クレープを二度食えば―自選短篇集 (ちくま文庫)

連載:『中3チャレンジ』(1992年)
単行本:徳間書店SCスペシャル『犬家の一族』(1993年)
    筑摩書房ちくま文庫(2000年) 全1巻


 『くるくるくるりん』や『DAI-HONYA』などで有名な個性派漫画家とり・みきが、進研ゼミの『中3チャレンジ』で半年間連載した作品。単行本としては、当初は徳間の少年キャプテンコミックススペシャル『犬家の一族』の中に収録されたが、その後、ちくま文庫から発売された「自選短編集」の表題作として再単行本化された。

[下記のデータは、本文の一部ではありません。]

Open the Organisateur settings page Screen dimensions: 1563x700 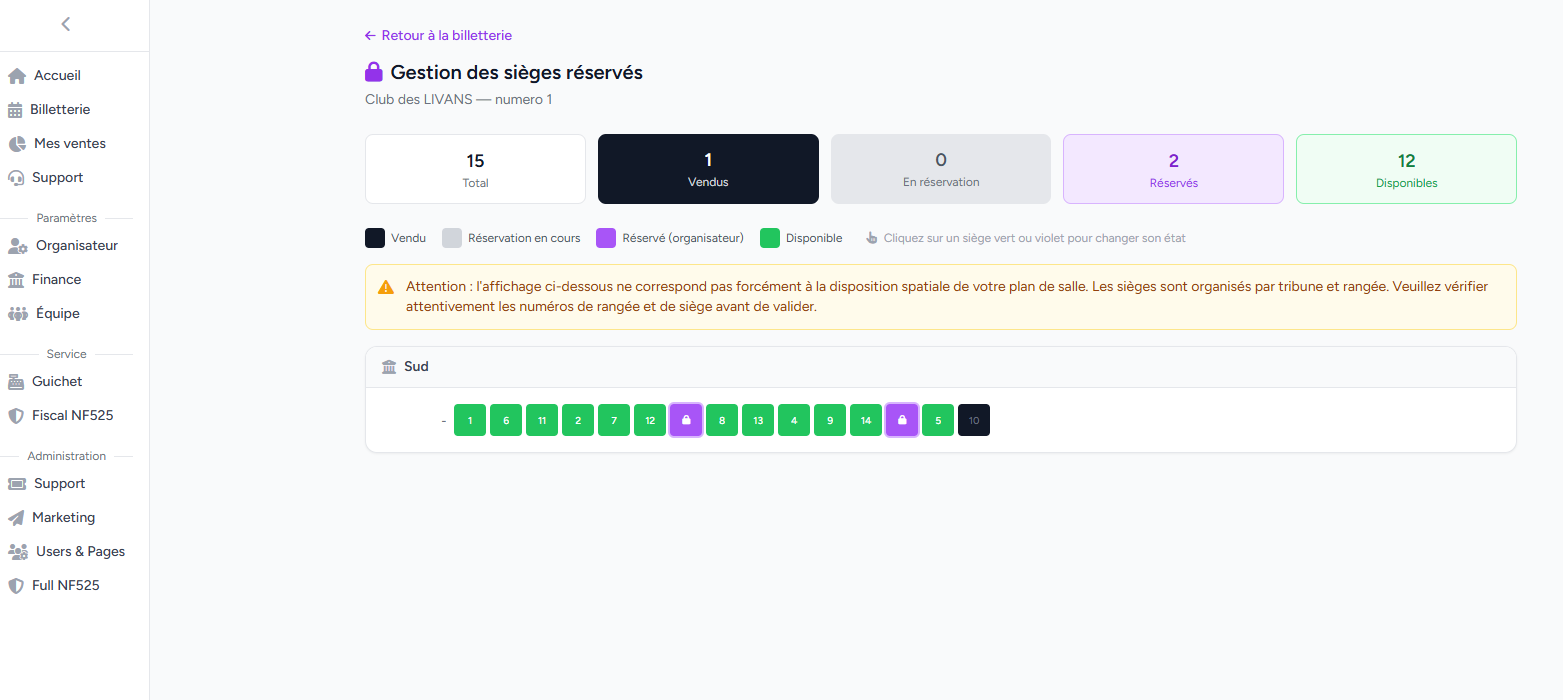pos(75,245)
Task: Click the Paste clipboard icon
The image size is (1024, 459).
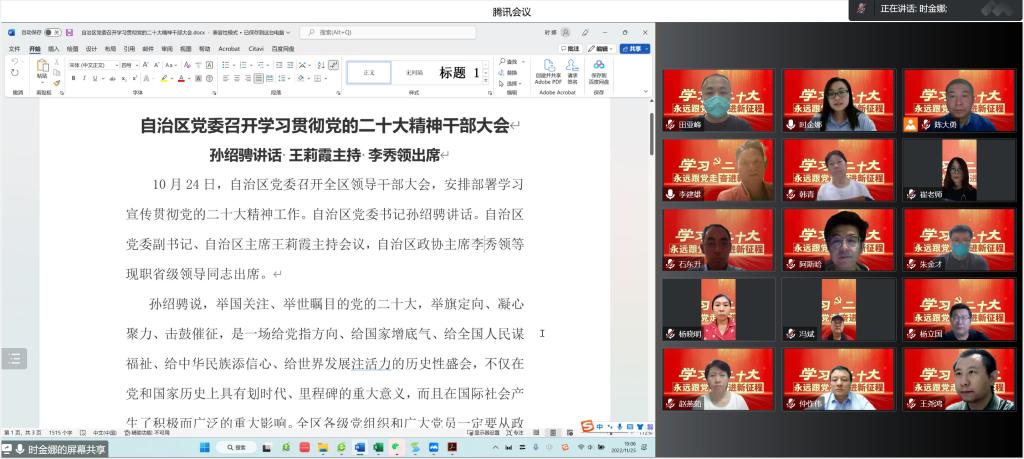Action: click(x=42, y=68)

 主人公は、中学三年生のテニス部員・梶尾真。下品でガサツな教育実習生・若宮夏生(なつき)とのテニス対決に敗れた彼が、彼女と共に渋谷の竹下通りのクレープ屋へと趣くところから物語は始まる。店内へと呼び込まれた彼は、店内に設置されていた謎の装置から、過去(8年前)から来た少女・香椎(かしい)こずえと遭遇し、なぜか記憶を無くしてしまっている彼女の素性探しを手伝うことになる。
 一言で言うなら、とり・みき版の『時をかける少女』である。タイムパラドックスに関する部分については、正直、今一つ納得出来なかった箇所もあるのだが、まぁ、全体的には「よくまとまった、いい話」というのが第一印象。途中の小ネタは面白いし、細かいトリックも上手い。難しい題材を綺麗に仕上げた良作だと思う。
 テニス描写は冒頭の2頁のみで、最初は「あまり意味のない描写だな」と思ったのだが、最後まで読んでからもう一度読み返すと、細かい説明台詞がきちんと物語の流れに合致していることが分かり、納得させられる。ただ、ちょっと分かりにくいというか、その設定をもう少し上手く生かす台詞を中盤で加えることが出来たのではないかとも思う。
 ちなみに作中で「なにそれ、電話?」「ああ、8年前はまだ携帯電話なんて一般的じゃなかったんだな」という会話があるのだが、ここで「携帯電話」と呼ばれているのは、おそらく家庭用電話の子機のことだと思われる(92年の時点では、現在の意味での携帯電話はまだ殆ど普及していなかった筈)。このように、今から見ると大差ない92年と84年という二つの時代のギャップが、当時の人々の間では重要な差であったことが実感出来るという意味では、あえて現代的な視点で読むのも、それはそれで面白い作品だと思う。